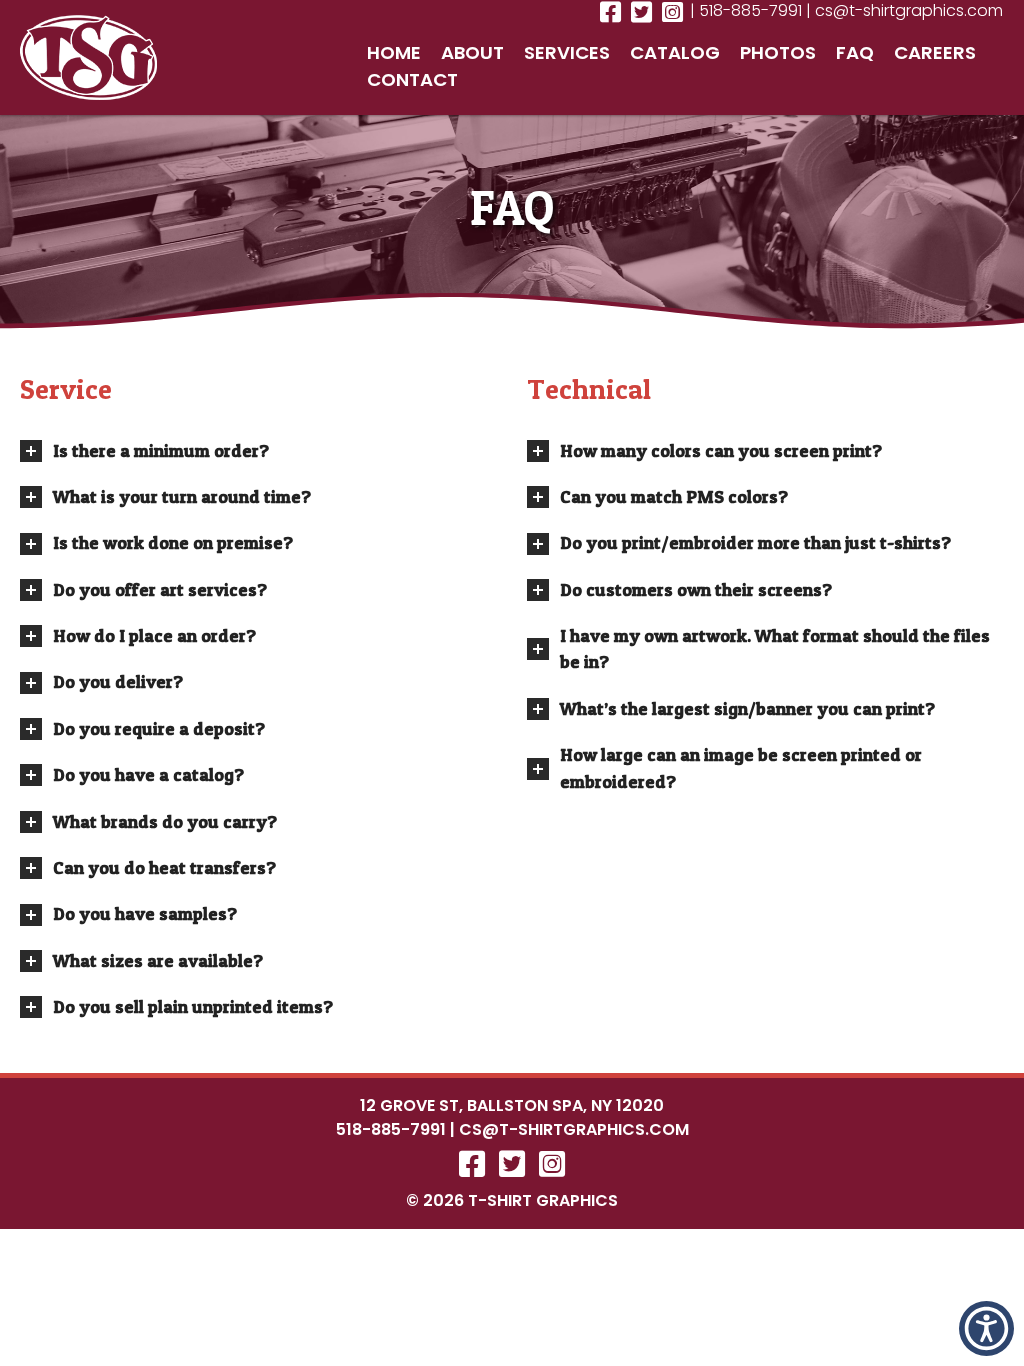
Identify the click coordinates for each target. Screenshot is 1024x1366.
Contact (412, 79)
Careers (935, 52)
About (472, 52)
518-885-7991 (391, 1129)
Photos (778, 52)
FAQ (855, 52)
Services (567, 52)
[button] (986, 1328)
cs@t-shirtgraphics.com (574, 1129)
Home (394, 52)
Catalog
= = = =
__Problem to solve__
Only the text of the entries belongs in the answer, copied exactly; the pictures stay out.

__Task answer__
Identify the click coordinates for each target. Screenshot is 1024x1366.
Contact (412, 79)
Careers (935, 52)
About (472, 52)
518-885-7991 (391, 1129)
Photos (778, 52)
FAQ (855, 52)
Services (567, 52)
[button] (986, 1328)
cs@t-shirtgraphics.com (574, 1129)
Home (394, 52)
Catalog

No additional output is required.